En un año de mucha actividad legislativa y con una desacostumbrada dinámica parlamentaria, el Congreso de la Nación será escenario en los próximo días de un debate crucial que podría condicionar financiera y políticamente al gobierno de Mauricio Macri para el año que comienza.
En lo que se ha denominado la madre de las batallas en el primer año de gestión del gobierno nacional, el Senado deberá determinar si le otorga la media sanción al proyecto de Ganancias que la oposición logró aprobar en Diputados.
Los bloques opositores, bajo la batuta de Sergio Massa, pactaron un mínimo no imponible de 33.500 pesos brutos para trabajadores solteros, y de 44.000 pesos brutos para casados con dos hijos. Esos niveles serían, según el Gobierno, la puerta de entrada al infierno del desfinanciamiento interno, mediante la caída en la recaudación de un impuesto crítico para las provincias por su carácter coparticipable.
Mas allá de estas consideraciones técnicas, el costado de las negociaciones vuelve al escenario político con renovados bríos. No son pocos los que reconocen en el Senado que la dinámica de estos últimos meses ha puesto de cabeza a los asesores que cruzan los pasillos y las oficinas a toda velocidad.
En casos hubo que reprogramar reuniones de comisiones ante la falta de espacio físico.
Fuentes del la Cámara alta aseguran que "esa dinámica hace que se respire otro clima entre los senadores, no solo entre las comisiones, sino entre las mismas bancas"
La definición tiene que ver con la gran atención puesta en la actitud que adoptará cada uno de los 72 senadores sobre el proyecto que se tratará el miércoles próximo, luego de las reunión que la comisión de Asuntos Constitucionales organizó con los gobernadores de todas las provincias a quienes se les consultará sobre la ley impulsada por la oposición.
"Todas las miradas apuntan a Pichetto quien encabeza a un grupo de senadores de oposición moderada, que sin la pesadilla de Cristina, hoy se sienten más cómodos para analizar los proyectos" aseguran en el Congreso.

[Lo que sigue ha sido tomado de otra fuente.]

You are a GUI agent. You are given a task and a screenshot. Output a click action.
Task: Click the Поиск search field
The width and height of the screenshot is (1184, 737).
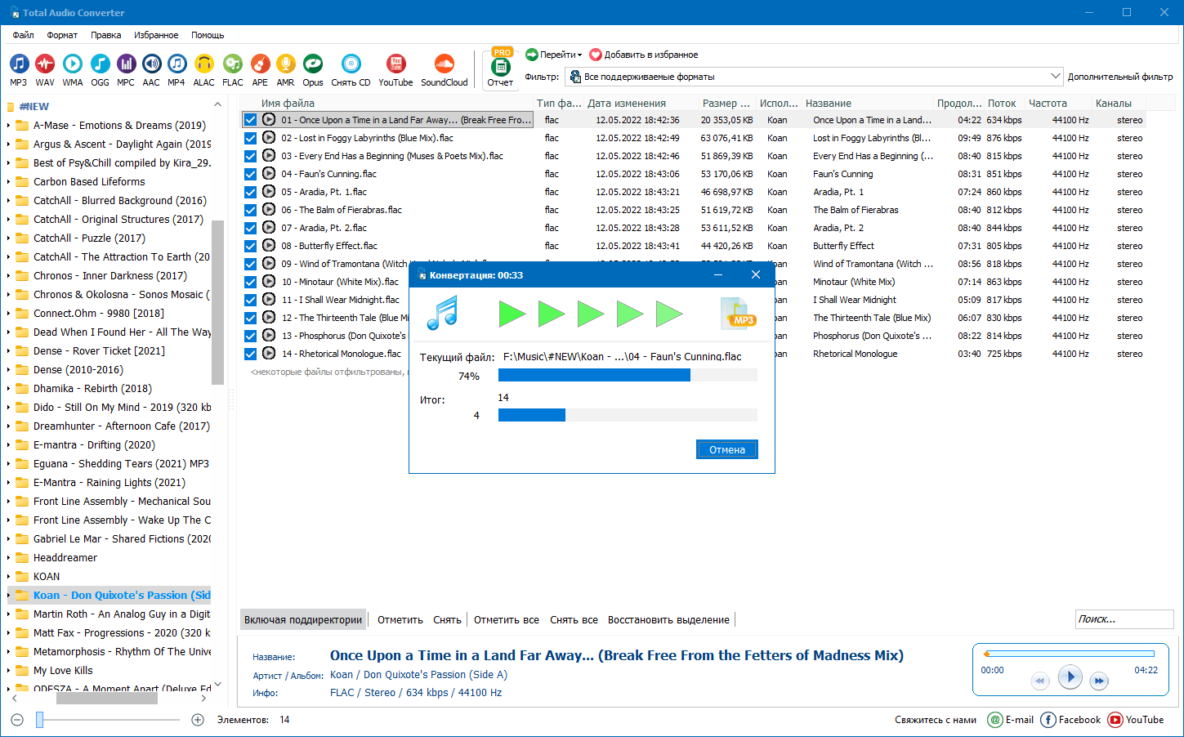tap(1124, 619)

Allí el voto de cada senador será vital y tendrá el condimento político de la reunión previa con los mandatarios provinciales.
La estrategia que busca el oficialismo es proponer un incremento paulatino del mínimo no imponible en Ganancias, pero de una forma gradual y que aleje el fantasma del desfinanciamiento y el incremento del gasto público.
"La inflación no va a bajar con esta ley y eso es lo que se quiere combatir el año que viene" expresan desde esas filas.
En su conjunto los legisladores podrían rechazarla, introducirle modificaciones o aprobarla. Los dos primeros escenarios serían favorables y el tercero obligaría al remedio del veto, con un costo político que Macri no parece estar dispuesto a aceptar.
En el medio están las paradojas de los vínculos entre los gobernadores y el presidente.
Para el caso de Salta, la proximidad de Urtubey con Macri no se reflejó en la votación en Diputados, ya que allí los legisladores salteños que responden al gobernador votaron a favor de la iniciativa.
Una abstención y dos votos en contra conformaron, en el balance, el apoyo al proyecto de Sergio Massa.
¿Que pasará con los tres senadores salteños? Así como los diputados urtubeycistas votaron a favor de la ley, sus senadores podrían hacer lo contrario el miércoles que viene. Es una incógnita que refleja los contrasentidos políticos de Salta y la Nación.